- Born: 1770 Poznan, Poland
- Died: 1844 (aged 73–74)
- Occupation: Professor of Hebrew
- Organization: University College London

= Hyman Hurwitz =

Hyman Hurwitz (1770–1844) was a learned Jew who became first professor of Hebrew at University College, London. He was born in Poznań, Poland in 1770, came to England about 1797 and conducted a private academy for Jews at Highgate, where he established a close friendship with Samuel Taylor Coleridge and corresponded with him. Coleridge once described Hurwitz as "the first Hebrew and Rabbinical Scholar in the Kingdom". In 1828, on Coleridge's recommendation, he was elected professor of the Hebrew language and literature at University College, London. His inaugural lecture was published. He died on 18 July 1844. Hurwitz was buried in the Brady Street Cemetery near Whitechapel in London's East End.

==Works==
- Vindiciae Hebraicae, being a Defence of the Hebrew Scriptures as a Vehicle of Revealed Religion, in Refutation of J. Bellamy, 1820.
- Hebrew Tales from the Writings of the Hebrew Sages 1826.
- Elements of the Hebrew Language, 1829; 4th edition, 1848.
- The Etymology and Syntax of the Hebrew Language, 1831; a first part on orthography appeared in 1807.
- A Grammar of the Hebrew Language, 2 parts; 2nd edition, enlarged, 1835.

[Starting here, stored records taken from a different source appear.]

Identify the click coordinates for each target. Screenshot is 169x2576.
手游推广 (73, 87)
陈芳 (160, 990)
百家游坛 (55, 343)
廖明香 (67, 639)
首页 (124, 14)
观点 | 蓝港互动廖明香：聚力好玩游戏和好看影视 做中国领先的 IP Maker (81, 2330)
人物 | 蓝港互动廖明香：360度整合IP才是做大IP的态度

Hurwitz also wrote many Hebrew hymns, odes, elegies, and dirges. A Hebrew dirge, "chaunted in the Great Synagogue, Aldgate, on the day of the Funeral of Princess Charlotte" was published in 1817, with an English translation in verse by Coleridge. The Knell, another Hebrew elegy by Hurwitz on George III of the United Kingdom, appeared in an English translation by W. Smith at Thurso in 1827. Hurwitz's library was sold at auction by Messrs Evans in at least two sales in London in 1846 (on 20 March [and two following days] and 25 March 1846); copies of the catalogues are held at Cambridge University Library (shelfmarks Munby.c.150(5-6)).

== Collections ==
University College London holds several items relating to Hurwitz:

- A manuscript report on the progress of one of Hurwitz's students from 1835;
- 4 manuscript notebooks by Hurwitz entitled 'Elements of ye Hebrew language' from c.1828;
- 'A Grammar of the Hebrew Language' book by Hurwitz with annotations and working notes;
- Correspondence between Hurwitz and Moses Gaster.